Candreva sprizza umiltà: "Da fantasista è un'altra vita. Ma Diamanti manca molto..."
Sabato c'è la Juventus: "Sarà durissima, ma se riuscissimo a mettere insieme il secondo tempo contro il Napoli e il primo contro il Milan".
Da quando Ruotolo gli ha cambiato posizione è tutta un'altra musica. Antonio Candreva studia da trequartista e i primi esami li ha superati a pieni voti.

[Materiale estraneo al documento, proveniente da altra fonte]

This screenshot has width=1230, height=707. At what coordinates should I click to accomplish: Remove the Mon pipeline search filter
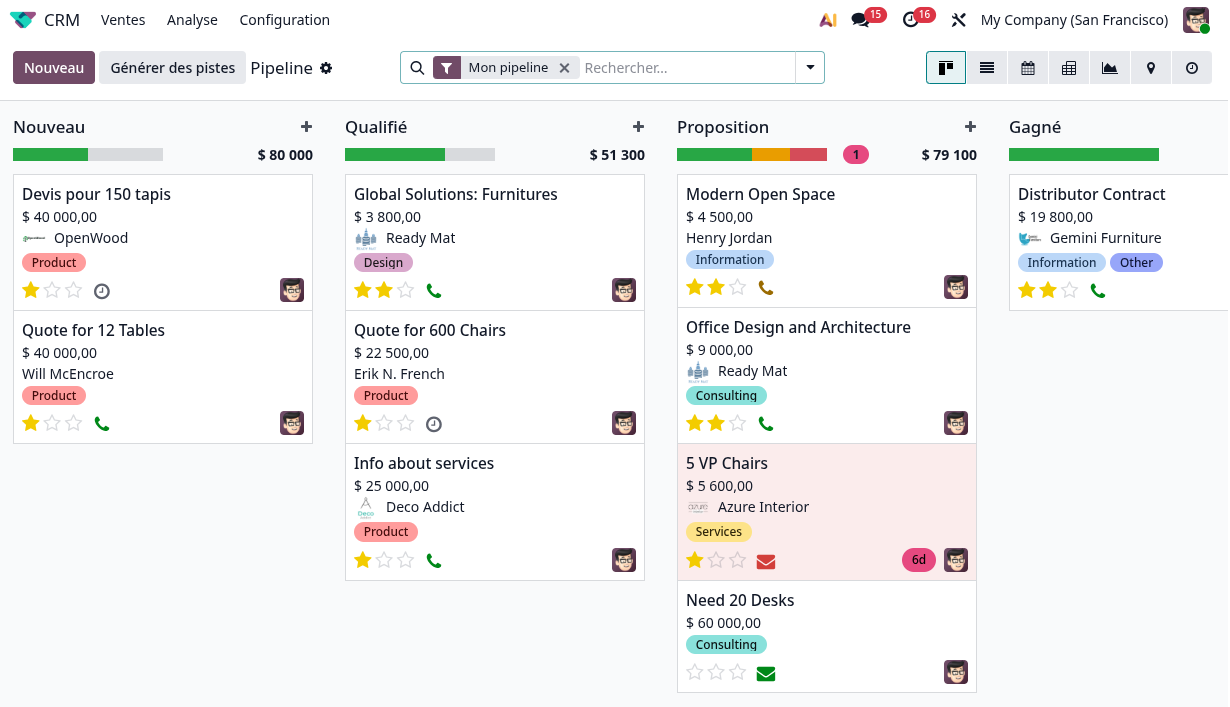pos(564,67)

Sabato ha stracciato Ronaldinho nel duello a distanza con il fuoriclasse brasiliano ma il 21enne centrocampista del Livorno mantiene i piedi ben saldi a terra: "Non sta a me giudicare Ronaldinho, ma la sua prova non brillante è stata soprattutto merito del Livorno", spiega il giocatore labronico alla Gazzetta dello Sport.

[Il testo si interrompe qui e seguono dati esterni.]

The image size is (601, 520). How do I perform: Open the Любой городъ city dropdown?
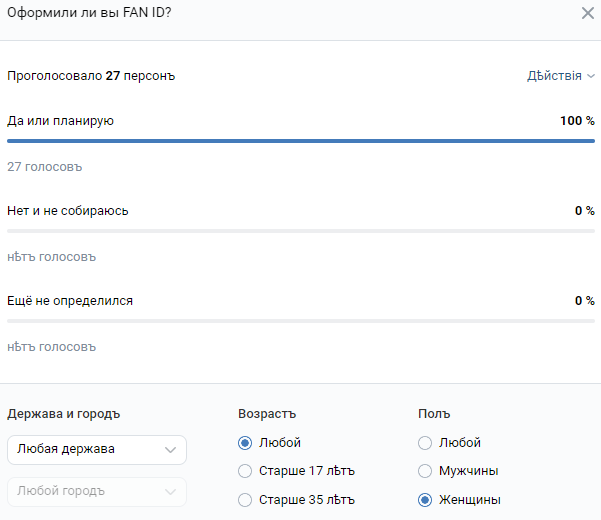click(96, 491)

La svolta per lui è arrivata a Napoli: "Lo scorso anno, in B, giocavamo con il 4-3-3 e facevo l’interno, destro o sinistro. Quest’anno Ruotolo mi ha schierato vertice basso del rombo, ma nell’intervallo della partita col Napoli ha deciso di spostarmi dietro alle punte. E lì la vita cambia, perché se resti basso i tempi sono diversi e soprattutto devi essere molto ordinato, puoi fare solo giocate facili, visto che quella zona è troppo delicata. Davanti invece posso dare libero sfogo alla fantasia".
E per qualcuno Diamanti è già un ricordo: "Piano con i paragoni - frena Candreva - Intanto l’assenza di Alessandro è pesantissima. E io devo migliorare ancora in tutto. Sia per la grinta sia tecnicamente".
Sabato altro esame per Antonio e per il Livorno, arriva la Juventus: "Sarà durissima, ma se riuscissimo a mettere insieme il secondo tempo contro il Napoli e il primo contro il Milan...".